Before my family moved here, we lived a few years in the Scottsdale/Phoenix, Arizona area.  Previously we lived in the Midwestern Great Lakes area where I recall 80 to 90 degree Fahrenheit temperatures (32 Celsius) felt sticky miserable due to the humidity but few homes had air conditioning. 

Initially in Arizona we had an evaporative house cooling system in the dry heat which I liked for all but a few weeks when the air became much more uncomfortable due to higher humidity outdoors in their monsoon season.

During the few years we lived in Arizona more people were moving there as continues to occur and more land was becoming converted to golf courses requiring much watering in the summer and year 'round.  Simultaneously, we noticed humidity was increasing.  For the first time ever that winter, local news media reported the area experienced smog.  The climate was becoming much less desirable, so we installed air conditioning.  The next year an employment change resulted in our moving to California.

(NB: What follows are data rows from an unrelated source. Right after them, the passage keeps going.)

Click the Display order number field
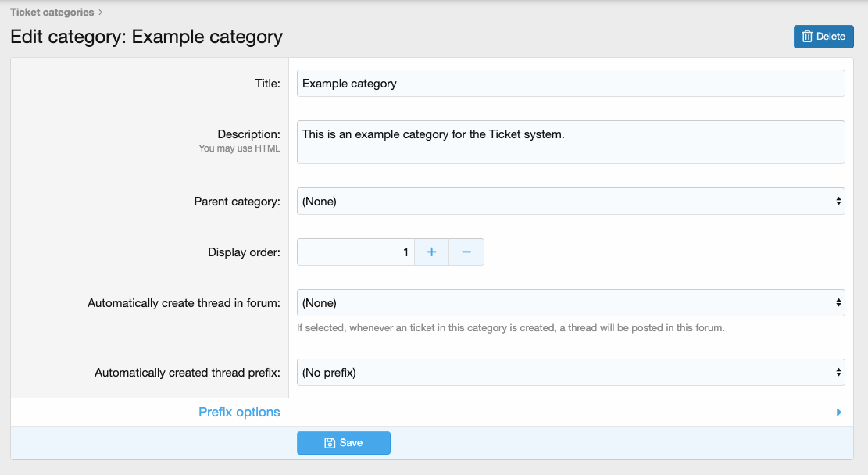The width and height of the screenshot is (868, 475). pyautogui.click(x=355, y=252)
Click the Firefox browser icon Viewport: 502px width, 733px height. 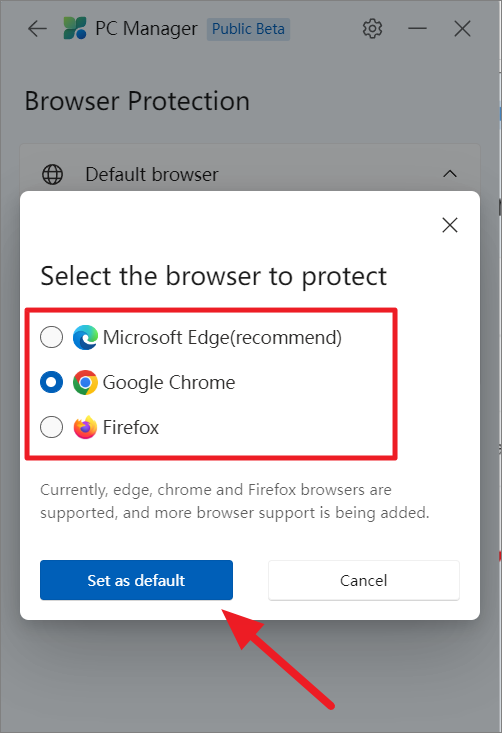click(x=85, y=427)
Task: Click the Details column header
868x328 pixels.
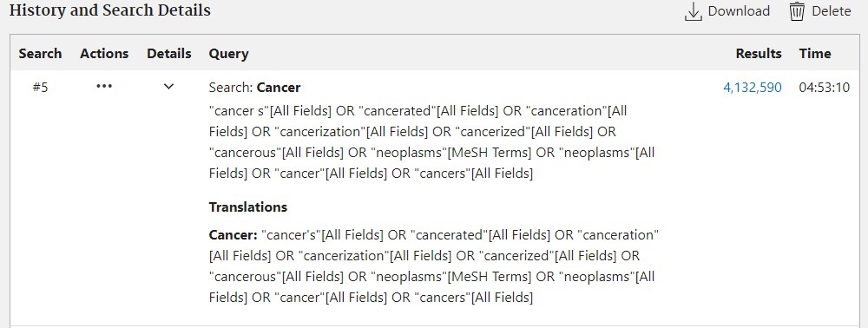Action: pyautogui.click(x=169, y=54)

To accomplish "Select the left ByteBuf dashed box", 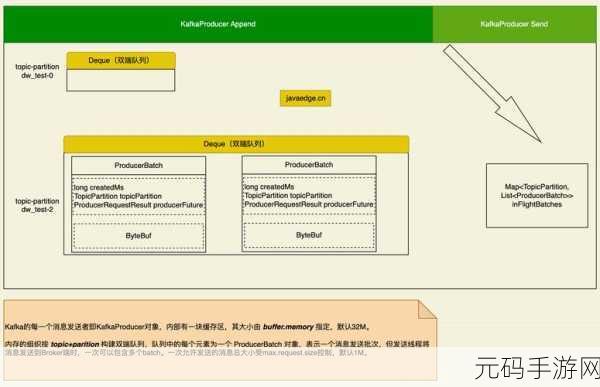I will (139, 236).
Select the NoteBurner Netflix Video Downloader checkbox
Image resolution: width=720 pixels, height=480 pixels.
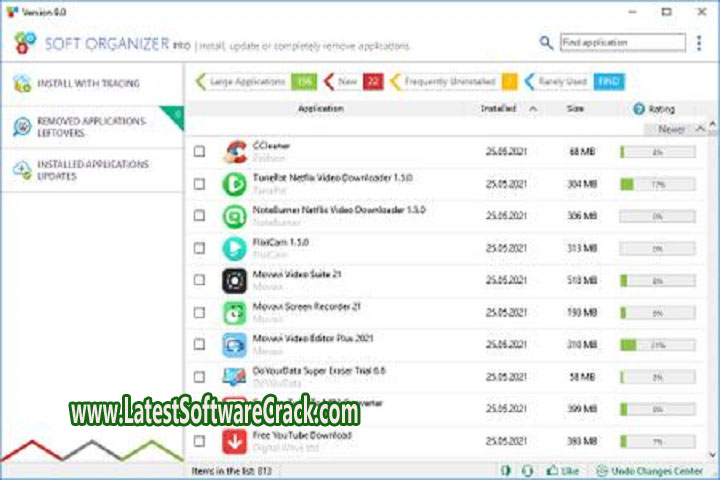[x=199, y=216]
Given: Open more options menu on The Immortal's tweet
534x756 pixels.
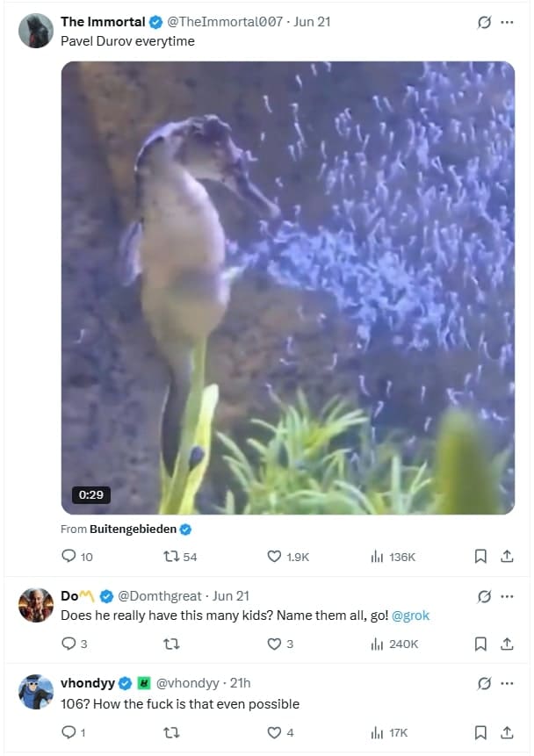Looking at the screenshot, I should pyautogui.click(x=508, y=22).
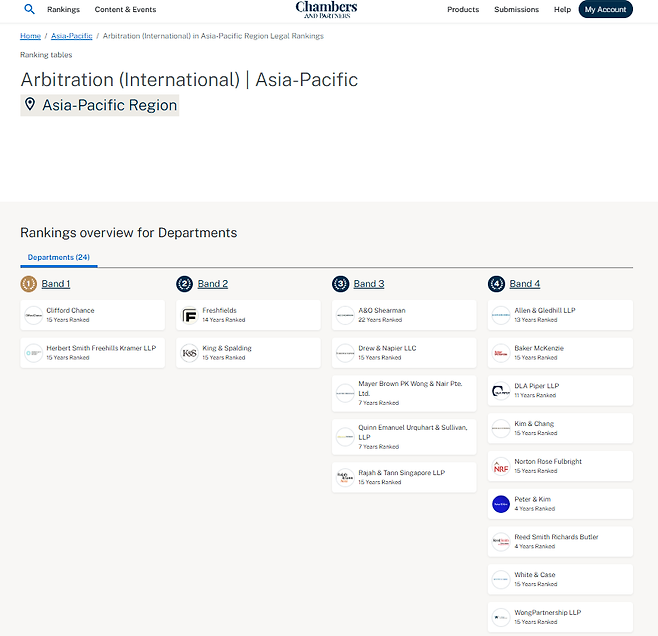
Task: Click the My Account button
Action: 605,10
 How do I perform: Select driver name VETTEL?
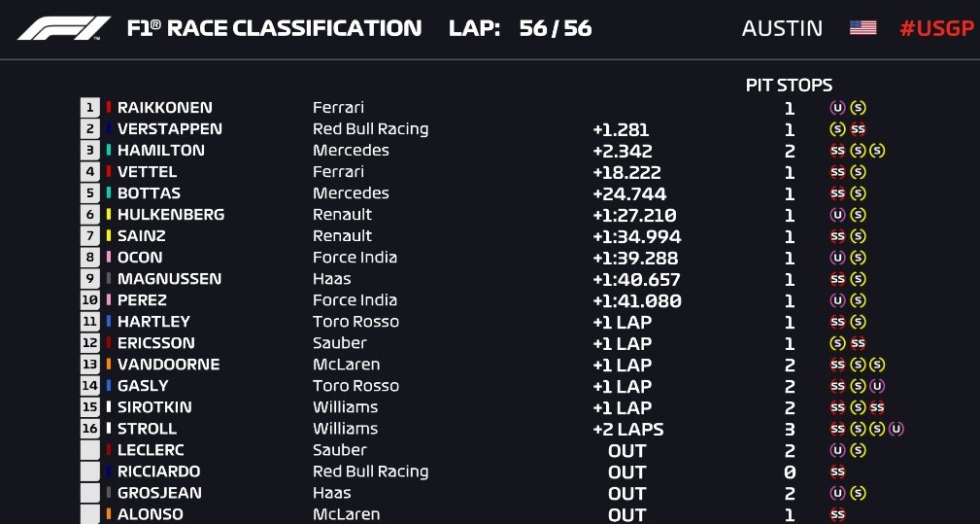148,172
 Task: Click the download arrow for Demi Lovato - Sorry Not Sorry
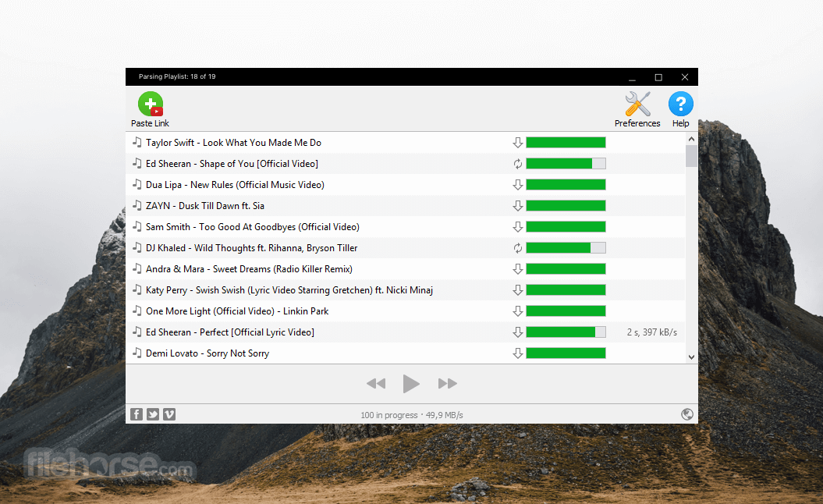[517, 353]
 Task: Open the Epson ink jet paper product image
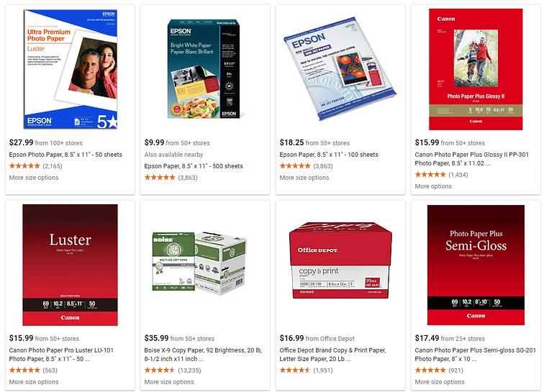[340, 68]
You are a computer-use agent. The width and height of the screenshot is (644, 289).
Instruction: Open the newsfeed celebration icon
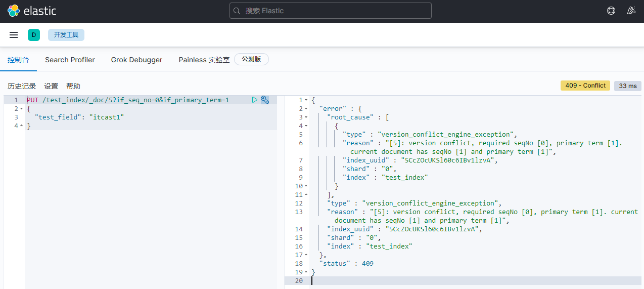point(631,11)
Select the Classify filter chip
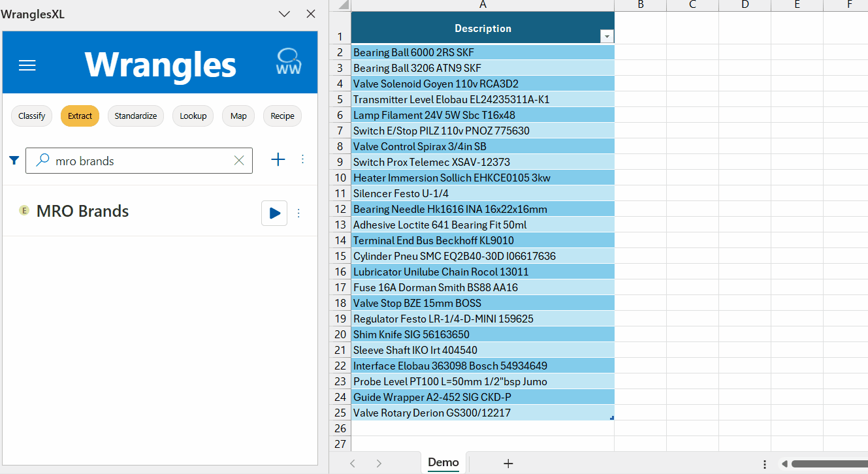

I recall only a few days toward the end of summer our Arizona temperatures ever were in the 3-digit area of 110 Fahrenheit degrees (43 Celsius) or above.  In 2021 Phoenix set a record for F115+ (46+ Celsius) or more consecutive days of such high temperatures since 1895.  Certainly, the humidity is no less now and probably more than when we lived there despite the drought.  

Future temperatures will only become higher.  Countries that are now experiencing high temperatures they've not had before, where air conditioning has not been needed have my concern for how well residents there are able to cope, especially our older generations.  

The nation's first publicly funded Heat Response and Mitigation Office was established in Phoenix in October 2021 with David Hondula of Arizona State University named director.

Hondula said at his appointment "...changes, including planting trees, installing shade structures and adding light-colored surfaces to streets and roofs, can make the city cooler."  He reports finding success in cooling the temperatures a few degrees with residents saying they now notice a difference with the use of special cool-grey paint sprayed over their paved streets.  Cooling ultra-white paint is being used in various ways also.  Volunteers are planting "...trees for a new Phoenix 'cool corridor' " reported in the Arizona Republic newspaper.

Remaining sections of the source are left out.